--- Set task ---
Reproduce the records verbatim from the line containing "Where should I click to: Switch" through the end of the records, inclusive.

--- Supplied information ---
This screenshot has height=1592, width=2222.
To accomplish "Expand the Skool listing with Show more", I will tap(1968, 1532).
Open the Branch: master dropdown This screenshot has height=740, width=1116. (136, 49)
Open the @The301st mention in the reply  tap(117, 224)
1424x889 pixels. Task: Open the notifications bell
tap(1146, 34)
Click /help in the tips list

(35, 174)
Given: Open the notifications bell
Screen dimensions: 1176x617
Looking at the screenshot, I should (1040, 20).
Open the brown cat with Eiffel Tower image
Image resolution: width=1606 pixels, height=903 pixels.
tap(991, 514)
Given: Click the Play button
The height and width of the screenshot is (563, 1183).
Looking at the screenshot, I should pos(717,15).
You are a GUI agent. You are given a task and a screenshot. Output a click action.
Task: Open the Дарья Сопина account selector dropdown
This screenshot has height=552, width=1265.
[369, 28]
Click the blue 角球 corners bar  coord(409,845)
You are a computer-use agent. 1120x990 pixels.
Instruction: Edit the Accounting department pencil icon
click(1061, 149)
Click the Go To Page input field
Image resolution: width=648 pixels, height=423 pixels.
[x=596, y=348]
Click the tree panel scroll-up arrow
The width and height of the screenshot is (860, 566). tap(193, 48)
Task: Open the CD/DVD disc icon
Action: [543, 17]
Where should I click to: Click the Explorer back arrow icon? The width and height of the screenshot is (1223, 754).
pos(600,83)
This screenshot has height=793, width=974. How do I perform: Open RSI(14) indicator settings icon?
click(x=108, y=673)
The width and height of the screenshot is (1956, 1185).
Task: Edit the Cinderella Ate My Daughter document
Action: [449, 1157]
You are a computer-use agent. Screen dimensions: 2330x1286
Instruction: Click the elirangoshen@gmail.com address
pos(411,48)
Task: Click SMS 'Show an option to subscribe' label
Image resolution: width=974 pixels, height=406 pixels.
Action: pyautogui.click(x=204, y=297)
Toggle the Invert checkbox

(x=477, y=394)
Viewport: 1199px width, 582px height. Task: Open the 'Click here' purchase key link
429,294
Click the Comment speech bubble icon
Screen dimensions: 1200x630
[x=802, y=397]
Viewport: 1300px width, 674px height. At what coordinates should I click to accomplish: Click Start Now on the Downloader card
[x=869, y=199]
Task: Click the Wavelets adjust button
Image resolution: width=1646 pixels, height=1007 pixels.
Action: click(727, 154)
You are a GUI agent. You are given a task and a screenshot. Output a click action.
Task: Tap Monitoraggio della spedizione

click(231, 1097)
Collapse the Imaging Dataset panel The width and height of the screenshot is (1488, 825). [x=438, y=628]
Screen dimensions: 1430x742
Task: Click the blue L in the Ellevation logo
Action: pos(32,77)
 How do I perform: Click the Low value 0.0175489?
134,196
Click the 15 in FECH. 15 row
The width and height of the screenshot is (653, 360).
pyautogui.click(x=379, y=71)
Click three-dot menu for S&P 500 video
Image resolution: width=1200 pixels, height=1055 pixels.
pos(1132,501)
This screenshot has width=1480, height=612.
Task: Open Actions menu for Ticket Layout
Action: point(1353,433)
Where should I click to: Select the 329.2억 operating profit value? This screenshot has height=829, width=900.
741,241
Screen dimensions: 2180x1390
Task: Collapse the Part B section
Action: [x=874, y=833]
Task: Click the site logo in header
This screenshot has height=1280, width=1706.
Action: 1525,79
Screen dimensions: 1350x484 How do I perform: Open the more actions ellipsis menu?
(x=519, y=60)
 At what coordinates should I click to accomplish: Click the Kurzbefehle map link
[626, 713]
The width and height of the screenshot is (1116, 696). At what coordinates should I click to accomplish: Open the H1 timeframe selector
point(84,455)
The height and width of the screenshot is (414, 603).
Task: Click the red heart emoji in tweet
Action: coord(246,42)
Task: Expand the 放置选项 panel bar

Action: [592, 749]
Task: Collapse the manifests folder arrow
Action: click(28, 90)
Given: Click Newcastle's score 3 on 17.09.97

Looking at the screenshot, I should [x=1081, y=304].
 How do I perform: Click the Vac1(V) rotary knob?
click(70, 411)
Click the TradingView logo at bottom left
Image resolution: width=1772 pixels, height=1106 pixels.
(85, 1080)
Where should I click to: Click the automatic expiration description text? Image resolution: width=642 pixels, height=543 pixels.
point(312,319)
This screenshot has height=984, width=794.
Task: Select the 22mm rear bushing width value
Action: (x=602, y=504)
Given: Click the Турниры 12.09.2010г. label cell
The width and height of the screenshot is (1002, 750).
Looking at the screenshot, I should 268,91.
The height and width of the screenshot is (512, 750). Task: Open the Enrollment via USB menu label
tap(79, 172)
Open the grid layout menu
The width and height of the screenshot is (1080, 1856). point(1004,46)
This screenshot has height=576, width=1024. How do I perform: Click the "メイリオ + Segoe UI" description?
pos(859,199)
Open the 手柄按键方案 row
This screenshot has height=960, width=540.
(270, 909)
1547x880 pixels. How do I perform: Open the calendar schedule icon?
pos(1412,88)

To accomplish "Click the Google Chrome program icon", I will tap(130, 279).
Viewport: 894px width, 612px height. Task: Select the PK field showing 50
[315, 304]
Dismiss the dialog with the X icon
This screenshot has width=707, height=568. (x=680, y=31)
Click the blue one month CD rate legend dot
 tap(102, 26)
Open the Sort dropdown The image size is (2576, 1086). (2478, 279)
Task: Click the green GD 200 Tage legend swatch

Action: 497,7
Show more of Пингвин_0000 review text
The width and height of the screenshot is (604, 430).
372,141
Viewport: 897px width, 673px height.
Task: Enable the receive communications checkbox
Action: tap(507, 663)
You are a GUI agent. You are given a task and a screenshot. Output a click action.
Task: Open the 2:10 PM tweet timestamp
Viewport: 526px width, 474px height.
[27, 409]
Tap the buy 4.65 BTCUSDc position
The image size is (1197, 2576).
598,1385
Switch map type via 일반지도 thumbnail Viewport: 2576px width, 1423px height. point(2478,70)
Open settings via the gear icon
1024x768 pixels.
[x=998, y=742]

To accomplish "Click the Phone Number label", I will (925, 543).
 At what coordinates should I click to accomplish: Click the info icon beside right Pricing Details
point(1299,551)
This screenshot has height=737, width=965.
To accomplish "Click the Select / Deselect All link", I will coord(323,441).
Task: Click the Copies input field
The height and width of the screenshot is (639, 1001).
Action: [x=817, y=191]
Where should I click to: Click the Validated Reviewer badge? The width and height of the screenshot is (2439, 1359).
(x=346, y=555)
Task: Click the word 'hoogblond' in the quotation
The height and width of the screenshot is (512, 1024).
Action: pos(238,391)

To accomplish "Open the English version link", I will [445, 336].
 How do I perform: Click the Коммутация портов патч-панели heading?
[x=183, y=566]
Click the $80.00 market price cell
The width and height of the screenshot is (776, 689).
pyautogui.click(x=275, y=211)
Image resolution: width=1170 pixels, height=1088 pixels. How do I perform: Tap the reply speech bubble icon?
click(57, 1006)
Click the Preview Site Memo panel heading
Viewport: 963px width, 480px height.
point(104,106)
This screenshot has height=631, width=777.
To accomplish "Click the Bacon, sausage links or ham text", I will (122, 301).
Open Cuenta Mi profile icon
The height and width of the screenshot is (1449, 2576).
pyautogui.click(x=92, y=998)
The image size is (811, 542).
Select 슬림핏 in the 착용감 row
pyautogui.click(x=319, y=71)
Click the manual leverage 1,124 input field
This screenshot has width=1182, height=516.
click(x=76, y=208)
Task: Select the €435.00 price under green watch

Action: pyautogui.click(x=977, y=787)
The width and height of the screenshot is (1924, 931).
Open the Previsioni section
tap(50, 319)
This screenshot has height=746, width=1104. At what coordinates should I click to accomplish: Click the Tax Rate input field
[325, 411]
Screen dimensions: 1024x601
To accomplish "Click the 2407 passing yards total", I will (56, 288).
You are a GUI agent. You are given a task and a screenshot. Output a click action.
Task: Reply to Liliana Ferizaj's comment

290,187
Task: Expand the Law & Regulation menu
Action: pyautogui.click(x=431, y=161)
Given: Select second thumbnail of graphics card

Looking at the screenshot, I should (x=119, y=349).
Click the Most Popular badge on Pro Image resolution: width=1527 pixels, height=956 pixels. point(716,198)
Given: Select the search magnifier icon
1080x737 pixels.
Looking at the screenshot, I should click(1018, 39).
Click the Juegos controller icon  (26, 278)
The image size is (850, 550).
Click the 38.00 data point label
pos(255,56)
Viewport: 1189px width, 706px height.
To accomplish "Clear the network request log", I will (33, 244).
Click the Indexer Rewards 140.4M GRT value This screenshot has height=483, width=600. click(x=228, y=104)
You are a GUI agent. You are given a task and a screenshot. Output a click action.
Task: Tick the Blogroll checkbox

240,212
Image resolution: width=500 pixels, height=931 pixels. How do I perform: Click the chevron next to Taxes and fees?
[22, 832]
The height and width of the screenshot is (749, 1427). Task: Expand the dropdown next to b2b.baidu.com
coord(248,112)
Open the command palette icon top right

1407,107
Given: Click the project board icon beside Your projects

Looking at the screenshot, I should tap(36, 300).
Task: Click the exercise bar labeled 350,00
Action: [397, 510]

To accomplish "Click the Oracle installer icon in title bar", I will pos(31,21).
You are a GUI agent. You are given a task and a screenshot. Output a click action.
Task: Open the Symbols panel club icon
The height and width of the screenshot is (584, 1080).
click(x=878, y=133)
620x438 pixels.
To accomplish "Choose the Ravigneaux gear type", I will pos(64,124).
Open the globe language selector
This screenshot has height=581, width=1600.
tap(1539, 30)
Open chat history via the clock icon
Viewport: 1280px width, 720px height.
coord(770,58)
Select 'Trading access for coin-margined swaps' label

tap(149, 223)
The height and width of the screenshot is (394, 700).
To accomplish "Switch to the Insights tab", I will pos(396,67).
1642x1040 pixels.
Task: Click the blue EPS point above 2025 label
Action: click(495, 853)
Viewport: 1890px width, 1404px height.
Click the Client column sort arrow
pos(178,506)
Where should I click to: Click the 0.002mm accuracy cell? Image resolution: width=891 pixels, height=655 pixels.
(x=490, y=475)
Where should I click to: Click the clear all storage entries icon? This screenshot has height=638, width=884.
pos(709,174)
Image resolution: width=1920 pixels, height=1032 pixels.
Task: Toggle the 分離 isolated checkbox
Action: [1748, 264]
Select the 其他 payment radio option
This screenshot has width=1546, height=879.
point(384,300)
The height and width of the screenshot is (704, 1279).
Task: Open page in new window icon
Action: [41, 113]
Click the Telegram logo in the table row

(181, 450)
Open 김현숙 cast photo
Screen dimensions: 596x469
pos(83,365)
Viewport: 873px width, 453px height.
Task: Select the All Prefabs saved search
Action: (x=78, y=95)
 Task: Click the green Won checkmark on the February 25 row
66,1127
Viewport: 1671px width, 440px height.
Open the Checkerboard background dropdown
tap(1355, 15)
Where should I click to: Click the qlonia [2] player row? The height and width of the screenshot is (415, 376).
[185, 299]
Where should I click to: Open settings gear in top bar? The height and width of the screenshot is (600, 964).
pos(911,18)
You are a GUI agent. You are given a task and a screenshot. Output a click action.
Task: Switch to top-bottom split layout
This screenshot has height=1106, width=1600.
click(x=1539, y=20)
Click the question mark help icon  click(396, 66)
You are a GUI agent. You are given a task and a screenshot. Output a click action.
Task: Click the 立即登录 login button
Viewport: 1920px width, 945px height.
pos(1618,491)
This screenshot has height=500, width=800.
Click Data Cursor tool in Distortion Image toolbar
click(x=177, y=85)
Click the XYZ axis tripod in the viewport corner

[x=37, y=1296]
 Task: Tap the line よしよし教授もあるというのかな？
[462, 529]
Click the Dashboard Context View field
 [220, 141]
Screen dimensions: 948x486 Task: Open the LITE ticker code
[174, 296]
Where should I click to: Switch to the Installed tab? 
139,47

--- Response to the exercise ---
Where should I click to: Switch to the Installed tab? 
139,47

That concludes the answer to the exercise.